Cuando desde varios niveles de gobierno se ha señalado la insuficiencia de apoyo para las labores de reconstrucción, como ha indicado el propio jefe de Gobierno de la Ciudad de México, Miguel Ángel Mancera, ayer el Presidente hizo un reconocimiento a las autoridades locales, "porque no han hecho de este compromiso y de esta responsabilidad una que eventualmente pretenda deslindar" su obligación, por el contrario, se han coordinado con la autoridad federal para alcanzar mayor capacidad de hacer frente a la tarea.

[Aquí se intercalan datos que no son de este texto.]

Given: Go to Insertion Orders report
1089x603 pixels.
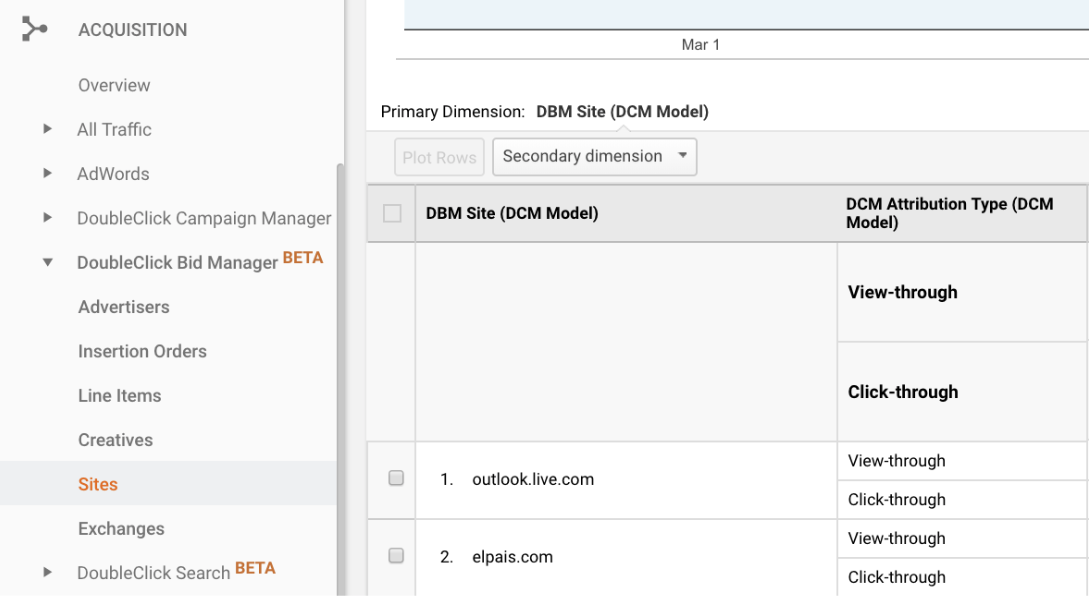Looking at the screenshot, I should [142, 351].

De nuevo destacó la capacidad financiera de su administración para reconstruir con dinero proveniente de mecanismos como el Fondo de Desastres Naturales, los seguros contratados por el gobierno y las asignaciones que, "estoy seguro, la Cámara de Diputados habrá de hacer en la revisión del presupuesto" para 2018.

Sobre las aportaciones privadas, y luego de agradecer los diversos mecanismos establecidos por el sector empresarial en apoyo a los damnificados, dijo que el gobierno ha orientado a empresarios hacia dónde dirigir sus aportaciones para evitar duplicidades.

La suma de todos los esfuerzos, incluidos los de la sociedad civil, aseguró, permitirán nuevamente a las familias tener su vivienda, sus ciudades reconstruidas, así como sus espacios culturales. Coordinarse, planteó, es un compromiso moral y ético para dar buenos resultados y lograr la recuperación de las zonas dañadas.